How to retrieve keys that best match a search query

query

#1

I want to be able to retrieve records based on how well the key matches a query string. For example, if my keys are full names (John Paul Smith) and the query string was “John Paul”, I would be able to retrieve all records whose keys contain the words “John” and “Paul”; as an added extra, it would be great if the results were ordered by best match. As in if the query string was “John Paul”, “John Paul Smith” would come before “Paul John Jones” because the former best matches the order of the words in the query string.

Is there any native support for searching for records based on which keys best match a query string?


#2

Two items to clarify - (1) Aerospike does not save the record’s key by default. Keys are only saved when client uses the policy “KEY_SEND” on write. Keys cannot be queried. They are only returned on full database scans.

(2) It is possible to query by value, by setting up a secondary index on a bin. Secondary index on string data only support equality query. It does not support text range query.


#3

Aerospike does not support partial matches on strings natively (without a filter). Simply a query we haven’t gotten around to - and yes, I know it’s pretty basic functionality. We continue to move forward… Are you talking specifically about strings, or are you talking about values in general ?

Aerospike DOES support range queries on integers. Should be easy to find in TFM ( look for “secondary index” and query). As wchu mentioned, not on the primary key - on column ( bin ) values.

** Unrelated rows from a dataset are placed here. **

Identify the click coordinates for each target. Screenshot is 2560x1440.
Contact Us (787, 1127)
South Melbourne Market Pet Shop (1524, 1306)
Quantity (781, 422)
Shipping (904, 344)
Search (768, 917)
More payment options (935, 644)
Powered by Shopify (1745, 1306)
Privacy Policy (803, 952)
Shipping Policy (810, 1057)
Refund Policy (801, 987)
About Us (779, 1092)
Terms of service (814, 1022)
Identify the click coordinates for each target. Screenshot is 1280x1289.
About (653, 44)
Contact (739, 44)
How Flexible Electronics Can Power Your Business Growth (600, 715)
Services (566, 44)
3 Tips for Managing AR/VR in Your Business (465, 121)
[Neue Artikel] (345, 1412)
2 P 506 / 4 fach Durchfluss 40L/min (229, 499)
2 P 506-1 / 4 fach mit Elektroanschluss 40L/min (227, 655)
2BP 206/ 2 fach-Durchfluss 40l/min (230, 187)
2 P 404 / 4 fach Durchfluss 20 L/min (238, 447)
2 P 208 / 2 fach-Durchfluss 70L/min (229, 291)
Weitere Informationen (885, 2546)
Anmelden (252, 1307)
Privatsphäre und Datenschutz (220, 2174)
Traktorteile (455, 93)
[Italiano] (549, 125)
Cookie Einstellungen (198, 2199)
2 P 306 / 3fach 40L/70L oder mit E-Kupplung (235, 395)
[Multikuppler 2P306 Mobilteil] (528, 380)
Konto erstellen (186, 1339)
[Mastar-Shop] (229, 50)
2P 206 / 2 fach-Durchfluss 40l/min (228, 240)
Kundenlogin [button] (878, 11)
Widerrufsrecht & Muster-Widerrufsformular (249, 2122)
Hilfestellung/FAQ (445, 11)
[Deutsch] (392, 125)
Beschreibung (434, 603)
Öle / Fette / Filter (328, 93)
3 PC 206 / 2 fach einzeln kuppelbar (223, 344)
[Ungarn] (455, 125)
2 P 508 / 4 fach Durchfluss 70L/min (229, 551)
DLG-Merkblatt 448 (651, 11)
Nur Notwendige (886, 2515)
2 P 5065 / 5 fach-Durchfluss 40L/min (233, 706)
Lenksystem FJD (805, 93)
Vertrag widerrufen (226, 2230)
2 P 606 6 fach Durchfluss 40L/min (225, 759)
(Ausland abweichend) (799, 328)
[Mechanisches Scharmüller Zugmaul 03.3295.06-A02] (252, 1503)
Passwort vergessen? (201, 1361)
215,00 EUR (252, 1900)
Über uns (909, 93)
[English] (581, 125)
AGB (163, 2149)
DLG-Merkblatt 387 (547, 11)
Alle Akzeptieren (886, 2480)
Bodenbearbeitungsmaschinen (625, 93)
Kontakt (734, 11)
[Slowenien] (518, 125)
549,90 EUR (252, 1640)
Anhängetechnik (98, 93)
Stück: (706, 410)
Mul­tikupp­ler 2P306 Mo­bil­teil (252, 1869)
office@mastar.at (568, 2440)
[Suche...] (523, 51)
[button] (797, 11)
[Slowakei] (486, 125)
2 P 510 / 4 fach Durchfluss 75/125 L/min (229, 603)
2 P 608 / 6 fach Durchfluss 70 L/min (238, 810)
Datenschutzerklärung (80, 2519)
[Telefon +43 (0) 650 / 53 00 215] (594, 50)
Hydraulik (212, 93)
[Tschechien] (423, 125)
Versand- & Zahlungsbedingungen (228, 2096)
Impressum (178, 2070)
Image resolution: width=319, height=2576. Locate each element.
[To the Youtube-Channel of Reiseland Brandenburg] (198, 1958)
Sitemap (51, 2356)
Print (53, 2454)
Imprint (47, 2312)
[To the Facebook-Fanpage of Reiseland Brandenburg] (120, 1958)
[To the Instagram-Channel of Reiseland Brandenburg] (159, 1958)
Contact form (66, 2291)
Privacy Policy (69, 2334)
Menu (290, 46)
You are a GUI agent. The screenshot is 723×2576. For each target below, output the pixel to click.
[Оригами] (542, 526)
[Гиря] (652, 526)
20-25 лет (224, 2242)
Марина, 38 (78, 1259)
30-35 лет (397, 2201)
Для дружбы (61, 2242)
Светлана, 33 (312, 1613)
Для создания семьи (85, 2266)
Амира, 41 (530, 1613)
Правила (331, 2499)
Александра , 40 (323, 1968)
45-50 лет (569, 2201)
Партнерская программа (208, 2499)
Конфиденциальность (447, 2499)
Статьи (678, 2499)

Regarding sorting - remember that it’s a distributed system, so each server is returning a response. Building a sorted response requires a running merge sort among all the servers, which is nice from a programming perspective, but involves a lot of latency. Our queries tend to responses as soon as we get them, as many cases don’t require sorted responses. We’ll build that merge-sort functionality into clients at some point.

Now - the good news. Areospike supports any arbitrary query by using scan + filter ( or query + filter). In that case you build a UDF for your filter so it executes in-server during the query. Here is an example project with code:

http://www.aerospike.com/launchpad/query_multiple_filters.html

Hope that helps